**Activity:**
From the data below, copy out every line in which the word "will" occurs.

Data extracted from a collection
════

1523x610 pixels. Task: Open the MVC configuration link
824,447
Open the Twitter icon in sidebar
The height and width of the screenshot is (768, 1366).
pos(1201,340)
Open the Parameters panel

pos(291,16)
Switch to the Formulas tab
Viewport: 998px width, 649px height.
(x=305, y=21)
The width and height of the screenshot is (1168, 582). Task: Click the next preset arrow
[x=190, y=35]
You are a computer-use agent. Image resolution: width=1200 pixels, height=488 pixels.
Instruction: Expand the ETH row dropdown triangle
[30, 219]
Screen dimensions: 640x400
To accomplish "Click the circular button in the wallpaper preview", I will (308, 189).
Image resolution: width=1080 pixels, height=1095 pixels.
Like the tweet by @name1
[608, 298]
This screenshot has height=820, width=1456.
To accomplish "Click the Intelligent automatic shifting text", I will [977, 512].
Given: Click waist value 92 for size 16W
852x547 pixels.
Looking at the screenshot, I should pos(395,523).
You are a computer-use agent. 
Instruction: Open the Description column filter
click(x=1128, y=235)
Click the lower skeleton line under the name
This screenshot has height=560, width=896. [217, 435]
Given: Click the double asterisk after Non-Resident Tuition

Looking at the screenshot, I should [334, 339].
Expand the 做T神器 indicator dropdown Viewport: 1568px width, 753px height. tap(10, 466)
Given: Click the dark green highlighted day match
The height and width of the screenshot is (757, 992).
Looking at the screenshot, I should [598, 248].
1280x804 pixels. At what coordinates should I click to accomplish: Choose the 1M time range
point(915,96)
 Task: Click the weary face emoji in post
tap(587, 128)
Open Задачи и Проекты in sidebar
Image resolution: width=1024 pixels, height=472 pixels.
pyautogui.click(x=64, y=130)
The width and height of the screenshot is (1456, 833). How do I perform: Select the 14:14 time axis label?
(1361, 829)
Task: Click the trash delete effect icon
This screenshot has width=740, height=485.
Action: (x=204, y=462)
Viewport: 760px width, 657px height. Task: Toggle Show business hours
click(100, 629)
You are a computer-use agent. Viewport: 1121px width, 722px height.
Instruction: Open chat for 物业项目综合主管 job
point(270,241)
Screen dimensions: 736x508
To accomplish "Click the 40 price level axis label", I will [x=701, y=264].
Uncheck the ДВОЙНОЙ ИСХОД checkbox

════

**Answer to this task:**
To accomplish "Click the circular button in the wallpaper preview", I will (308, 189).
To accomplish "Click the Intelligent automatic shifting text", I will [977, 512].
To accomplish "Click the 40 price level axis label", I will [x=701, y=264].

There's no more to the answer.